The company caused quite a stir in the investment community in September by announcing an updated resource estimate of 19.8 million ounces of gold, 137 million ounces of silver and 4.8 billion pounds of copper. On an equivalent ounce basis—using a US $800 gold price, a US $12 silver price and a US $2.00 per pound copper price—this translates into no less than 33.7 million ounces of gold.
Wendell Zerb, a mining analyst for the Vancouver brokerage firm Canaccord Adams has been following Exeter's fortunes. And he believes the company's Caspiche deposit has "the earmark of being a very significant discovery."
And though such elephant-sized deposits are not yet an endangered species, they are becoming increasingly elusive, he adds. "As for making new (world-class) discoveries very close to the surface, the real obvious assets have already been discovered. So it does take more effort and expenditures than it used to."
Zerb suggests that it would be premature for Exeter to consider its discovery to be one of the most remarkable mining success stories of this decade. But the signs to date are encouraging, especially with the deposit beginning to measure up favorably to the nearby, geologically comparable Cerro Casale gold-copper deposit.
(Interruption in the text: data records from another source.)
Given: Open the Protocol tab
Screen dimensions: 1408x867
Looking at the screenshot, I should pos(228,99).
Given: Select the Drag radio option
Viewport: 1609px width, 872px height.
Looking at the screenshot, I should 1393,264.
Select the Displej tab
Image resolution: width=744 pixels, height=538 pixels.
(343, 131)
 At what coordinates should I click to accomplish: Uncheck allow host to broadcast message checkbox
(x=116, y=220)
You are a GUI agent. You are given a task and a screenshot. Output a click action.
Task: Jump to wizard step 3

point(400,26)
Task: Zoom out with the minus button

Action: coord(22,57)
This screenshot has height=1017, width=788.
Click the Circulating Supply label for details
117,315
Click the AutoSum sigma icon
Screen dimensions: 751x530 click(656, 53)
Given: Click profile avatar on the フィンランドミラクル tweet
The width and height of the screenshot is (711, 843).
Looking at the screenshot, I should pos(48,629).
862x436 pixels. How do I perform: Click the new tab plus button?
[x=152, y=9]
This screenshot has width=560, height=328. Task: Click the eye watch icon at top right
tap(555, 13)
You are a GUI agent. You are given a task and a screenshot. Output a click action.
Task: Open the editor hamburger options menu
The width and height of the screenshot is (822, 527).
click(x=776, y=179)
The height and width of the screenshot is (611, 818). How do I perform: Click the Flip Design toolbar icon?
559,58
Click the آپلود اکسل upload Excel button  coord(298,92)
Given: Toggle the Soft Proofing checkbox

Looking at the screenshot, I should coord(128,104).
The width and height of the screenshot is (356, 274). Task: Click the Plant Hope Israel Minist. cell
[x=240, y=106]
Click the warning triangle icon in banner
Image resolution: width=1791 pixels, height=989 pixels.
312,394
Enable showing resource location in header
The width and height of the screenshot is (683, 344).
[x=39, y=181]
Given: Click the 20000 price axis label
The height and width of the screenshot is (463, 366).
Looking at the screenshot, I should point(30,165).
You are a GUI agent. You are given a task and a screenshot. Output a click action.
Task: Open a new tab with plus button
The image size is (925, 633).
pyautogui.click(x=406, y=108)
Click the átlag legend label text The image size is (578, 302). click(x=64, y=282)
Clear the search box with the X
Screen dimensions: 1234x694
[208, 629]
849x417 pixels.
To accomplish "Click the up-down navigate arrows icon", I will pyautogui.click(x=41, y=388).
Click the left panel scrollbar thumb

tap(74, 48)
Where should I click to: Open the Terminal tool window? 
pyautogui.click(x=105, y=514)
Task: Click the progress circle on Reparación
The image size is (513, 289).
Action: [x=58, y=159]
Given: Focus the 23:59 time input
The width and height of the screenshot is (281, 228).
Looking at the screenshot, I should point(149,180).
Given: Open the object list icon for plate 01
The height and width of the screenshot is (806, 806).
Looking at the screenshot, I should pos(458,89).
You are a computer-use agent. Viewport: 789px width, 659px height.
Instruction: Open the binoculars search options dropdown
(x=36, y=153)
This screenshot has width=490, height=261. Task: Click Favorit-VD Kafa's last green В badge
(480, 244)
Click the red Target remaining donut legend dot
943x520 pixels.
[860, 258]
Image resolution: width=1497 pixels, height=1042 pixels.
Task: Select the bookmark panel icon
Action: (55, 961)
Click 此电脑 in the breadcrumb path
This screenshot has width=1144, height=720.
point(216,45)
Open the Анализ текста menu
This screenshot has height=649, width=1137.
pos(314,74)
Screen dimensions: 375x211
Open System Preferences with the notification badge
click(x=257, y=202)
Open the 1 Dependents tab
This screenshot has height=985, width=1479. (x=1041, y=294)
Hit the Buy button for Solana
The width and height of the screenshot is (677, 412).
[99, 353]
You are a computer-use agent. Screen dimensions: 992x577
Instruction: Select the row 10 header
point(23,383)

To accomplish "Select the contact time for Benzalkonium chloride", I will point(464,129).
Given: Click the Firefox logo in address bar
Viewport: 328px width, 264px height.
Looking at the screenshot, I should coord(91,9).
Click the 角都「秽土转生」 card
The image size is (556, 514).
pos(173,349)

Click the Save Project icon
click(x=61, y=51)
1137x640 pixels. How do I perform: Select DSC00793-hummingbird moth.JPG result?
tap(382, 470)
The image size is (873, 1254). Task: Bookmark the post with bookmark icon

Jointly owned by the mining heavyweights Barrick Gold (TSX: ABX) (NYSE: ABX) and Kinross Gold (TSX: K) (NYSE: KGC), Cerro Casale is a huge prospective mine-in-the-making that boasts a 23-million-ounce gold resource, along with six billion pounds of copper.
Meanwhile, some other industry commentators point to the fact that major gold mining companies are continually struggling to replace mined-out reserves. Especially their high-grade ore, much of which was severely depleted when gold was fetching much lower prices.
Consider the fact that the world's top trio of producers (Barrick Gold, Anglogold Ashanti and Newmont Mining), alone, each generate between 5 to 8 million ounces of gold per annum. That means that at least one new multi-million ounce deposit needs to come on-stream every year just to replace this output. This isn't happening.
Moreover, the advent of $1,000-plus gold prices still won't speed up 3–7 year mine developmental timelines—ones that invariably involve time-consuming regulatory hurdles. Such a scenario will no doubt help to underpin high-flying gold prices for the foreseeable future. And that's good news for companies like Exeter Resource, which will see their much-envied monster gold assets become even more valuable.